## What to work on
Reproduce word for word the passage of the reflection below on the two years since lockdown. It begins with the words containing "Two years ago today, I" and ends with "work from home.".

Two years ago today, I took a photograph of the parking lot at the office. It was emptier than I’d ever seen it on a business day. Two years ago, I held the door open for someone whose hands were full with laptop and lunch tray, and she looked at me shamefaced. “I was trying not to touch the door handles,” she said, intending apology; she hadn’t meant to encourage me to touch them either. Two years ago, my colleague J and I talked about how much we didn’t want to work from home.
Last week, Google announced the official return-to-work date for the Bay Area. If I’ve learned one thing over the past two years, it’s that the future is uncertain, but if I had to bet, I would bet that this time it sticks. We humans, like other animals, run on seasonal cycles. It feels like no coincidence that the timing is so precisely two years later, almost to the day – not in a PR sense, but simply because annual cycles feel like a natural structure to orient around.
Two years. I suspect that all of us who’ve lived through this will remember this time as a marker, a shift. I spent the first month figuring out how to make my own lunch (in my defense, not only was I out of practice, but getting groceries was a challenge, and I suspect I underestimated the mental and emotional hit of lockdown as well) and getting my computer setup working acceptably for work. I remember the feelings of rage and frustration as the world slowed. I remember the fear I felt for my parents, the disorientation and surely not really when I was on videocalls with people in New York, and heard ambulances’ sirens, and the people I was talking to said they could see the hospital tents going up in Central Park. At home, we were in the middle of a house remodel, and simply putting everything on pause with walls down to the studs was painful. When I went for a walk, the other few people out walking and I crossed to opposite sides of the street.

## Record extracts
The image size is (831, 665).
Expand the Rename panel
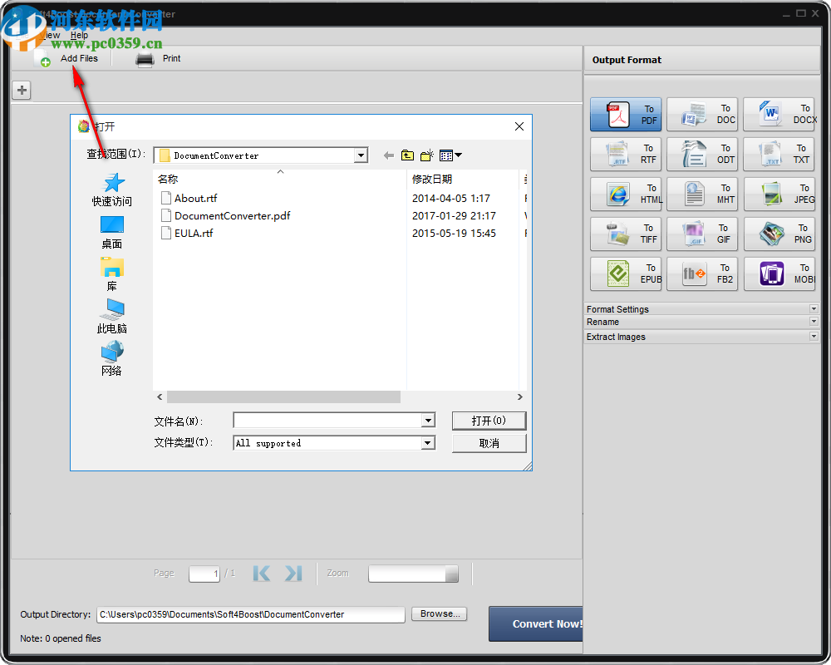[x=701, y=322]
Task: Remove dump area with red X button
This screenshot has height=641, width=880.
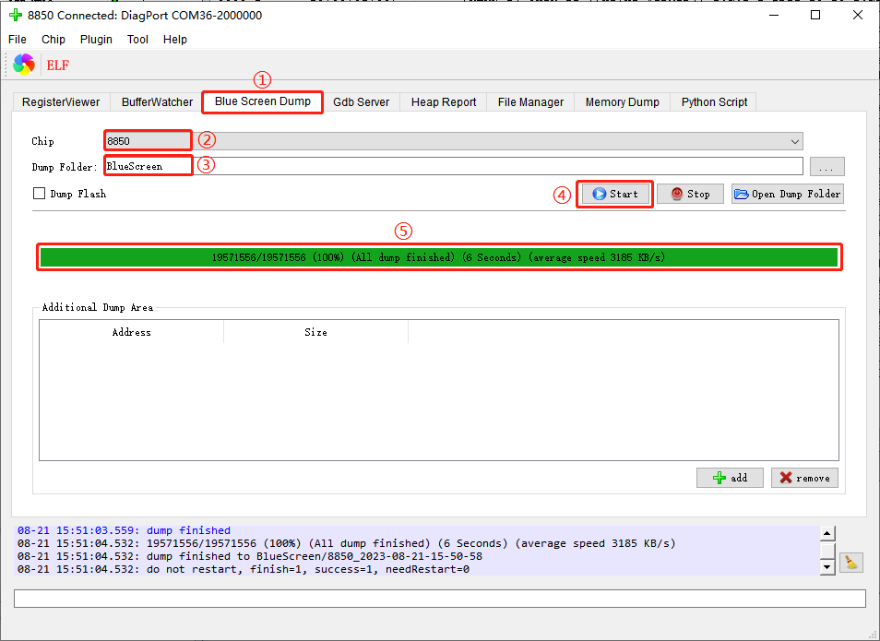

## The completed task
Two years ago today, I took a photograph of the parking lot at the office. It was emptier than I’d ever seen it on a business day. Two years ago, I held the door open for someone whose hands were full with laptop and lunch tray, and she looked at me shamefaced. “I was trying not to touch the door handles,” she said, intending apology; she hadn’t meant to encourage me to touch them either. Two years ago, my colleague J and I talked about how much we didn’t want to work from home.